Before I sat down to speak to Isaac Julien on a leather couch outside his installation “Other Destinies” at the Royal Ontario Museum, I crashed a class field trip where Julien gave a tour to a group of University of Toronto students writing about his work. He introduced the work before he guided us through it with terms and ideas that are now customary in the literature surrounding it over the past three decades: the tension between realist documentary and narrative cinema; making objects into subjects to reconcile with secret histories and make them perpetually contemporary; queering white history and white spaces through visual reparation; asserting the agency of the black body through images that have only ever signified ethnographically.
True North and Western Union: Small Boats, the alpha and omega of a trilogy unfolding between 2004 and 2007, share the same protagonist, Vanessa Myrie. Both non-linear, narrative films unfold across three screens—further disorienting an already-distracted spectator, Julien says.

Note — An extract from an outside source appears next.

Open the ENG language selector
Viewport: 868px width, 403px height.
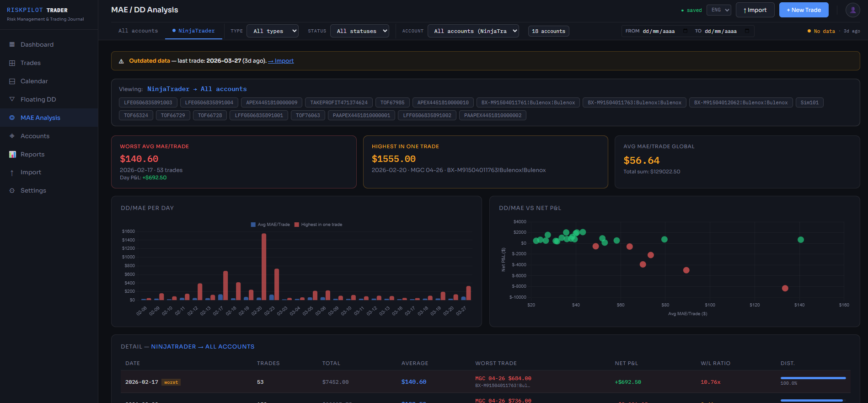pyautogui.click(x=718, y=10)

True North subverts the whitewashing of history by focusing on the story of Matthew Henson, an overlooked African American man who was in fact one of the key figures in white American explorer Robert Peary’s 1909 expedition to the North Pole. The vast, frigid expanses traversed by the explorer—though the story takes place in the Arctic, Julien filmed it in Iceland—are reminiscent of Caspar David Friedrich’s Wanderer above the Sea of Fog. Julien warps the passage of time: there are mere moments between the presentation of a glacier and its dissolution, between the protagonist trudging through tundra, her figure in the distance only a silhouette, and her fluttering, translucent white dress and bare feet on a beach awash with dissolved icebergs. Inuit throat singing punctuates moments of narration from Henson’s travel journal: “I think I’m the first man to sit on top of the world.”
Western Union: Small Boats wavers between the splendor of Palazzo Gangi, one of the filming locations of Italian director Luchino Visconti’s history epic The Leopard, and the vastness of the Mediterranean, with dancers drifting between both to articulate journeys from south to north. Here, Julien levels beauty and terror on the same plane.

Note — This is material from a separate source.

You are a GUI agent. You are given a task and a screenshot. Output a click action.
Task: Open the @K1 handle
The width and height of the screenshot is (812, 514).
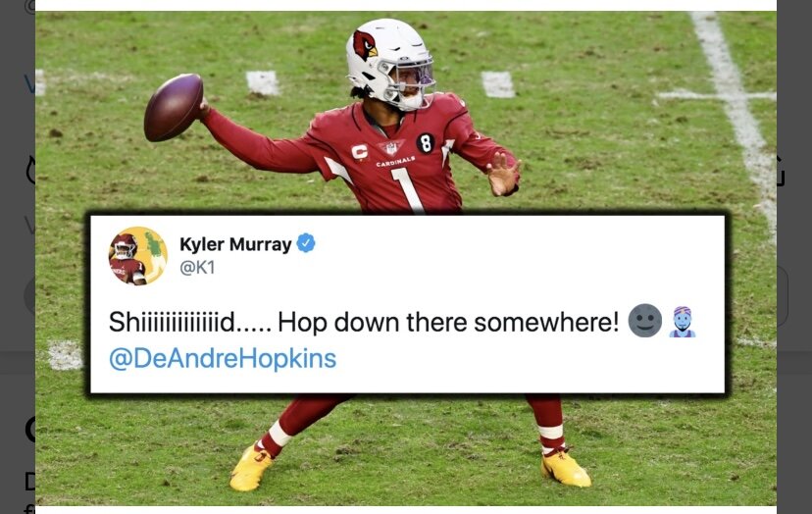[197, 268]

Both works feel as if they might have been made yesterday. When I spoke to Julien about this, he cautioned about thinking of our current moment as the only one invested in identity politics—taking on Moonlight, intersectionality and more in a conversation that felt both tense and grounding.
Merray Gerges: Have you seen Kerry James Marshall’s survey, “Mastry”?
Isaac Julien: I did, yeah.
MG: When you speak of your commitment to transforming the black object into a subject, I see parallels between how both of you insert the black subject into spaces where the black subject historically hasn’t been welcome, or rarely represented: Marshall inserts the black subject into the suburb, the artist’s studio, the Eurocentric art-history narrative in general, while you insert the black subject into the Arctic as an explorer in True North and into a palazzo as a flâneur in Western Union: Small Boats, both of which environments have historically been white designations.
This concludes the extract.